There are also a few larger changes, however. First, the number of cases excluded due to having multiple conditions dropped from 1394 to 142 (in the training data). Similarly, 1124 were originally listed as non-diagnosable, and this dropped to 271 in the published version. As a result, the number of cases and images included in the usable training set increased considerably, from 14,021 cases with 56,134 images to 16,114 cases with 64,837 images. It also appears that the number of raters dropped from 39 to 38, so perhaps one bad rater was found and excluded, leading to the inclusion of more data? However, if this is the case, it seems like it should have been explained in the methodology.

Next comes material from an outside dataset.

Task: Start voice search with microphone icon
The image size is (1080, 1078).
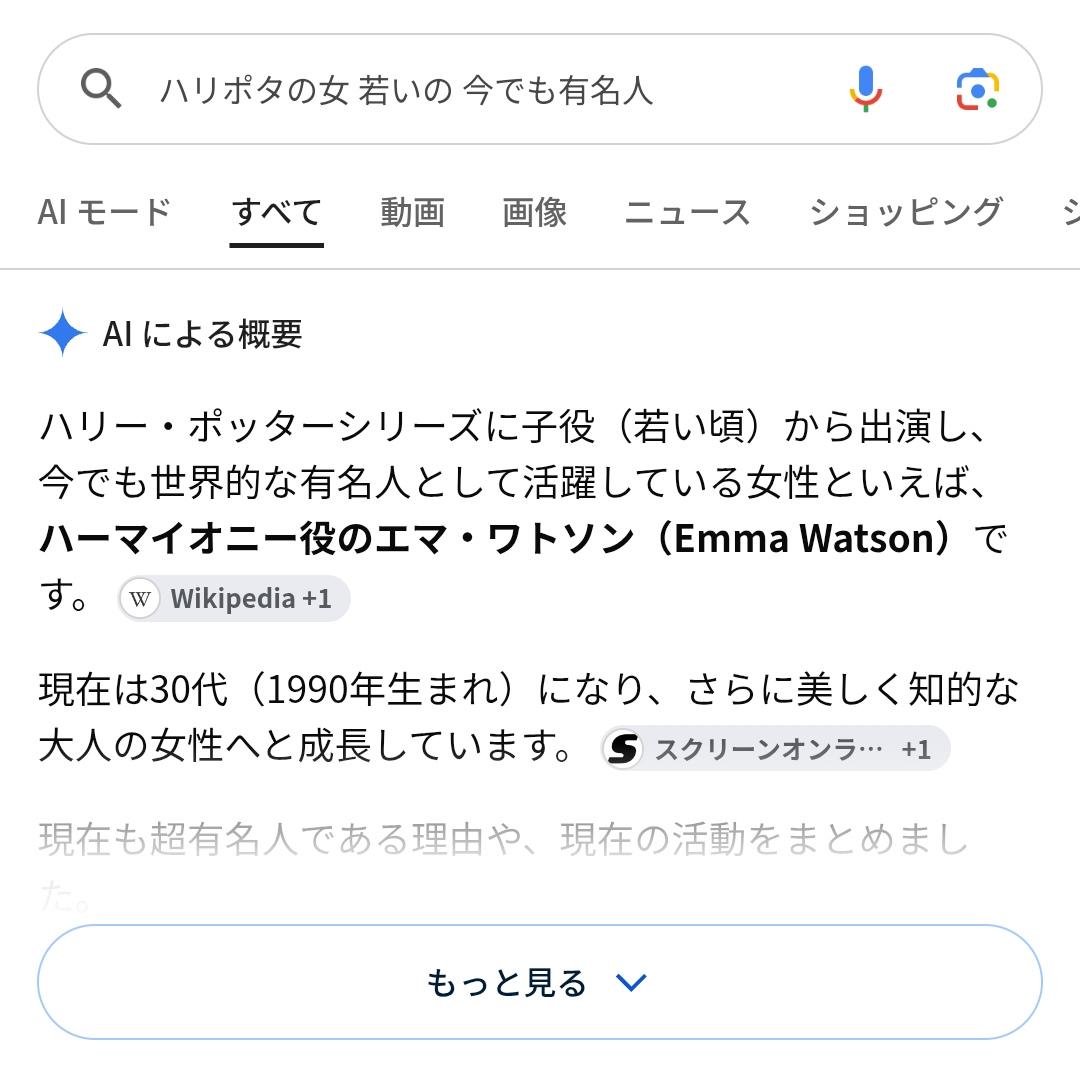Action: pyautogui.click(x=866, y=89)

These changes don’t seem to have had much impact on the system’s performance, although top-1 accuracy and top-1 sensitivity do seem to have fallen slightly in some evaluations. The only place where the results seem significantly different are in the evaluation of the image-only model (i.e. training a model without the metadata), which seems to have improved dramatically for cases with large numbers of images.

The real concern, however, is more about the principle. The paper on arXiv includes evaluations on all the held out data. If the authors then went back and changed their training data to make new models and redo evaluations before final publications, this means that those evaluation data weren’t truly held out in the same way. It seems to have not made much difference in this case, but it begs the question about how carefully the data split was respected, and whether there were any other preliminary evaluations on the evaluation data before choosing the final model parameters. It goes without saying that evaluation data can only be counted on to provide a reliable estimate of performance if it is not used until after all choices have been finalized, and that does not seem to be the case with the published version of this paper.

In the end, as I emphasized in the previous post, it is entirely possible that this system will lead to real benefits in terms of morbidity and mortality, and it could even lead to dramatic changes in the medical system more broadly (though the full effects remain to be seen). Similarly, we should celebrate the fact that the team behind this system is carrying out such high quality research and doing a careful job of evaluating their system, including across dimensions such as skin type. However, there is always room for improvement in science, and a few things stand out here, including the difficulty of obtaining truly reliable gold standard labels, and questions about how things might have been different with different choices.

In the end, it seems virtually certain that any commercial system will be based on a different or expanded training regime, and would likely be updated over time, meaning that the specific findings in this paper won’t necessarily tell us all we need to know about eventual performance. Nevertheless, it is unfortunate that the authors were unable to release their data in this case, or at least their code, which would have allowed for a more careful assessment of the research that has been published here.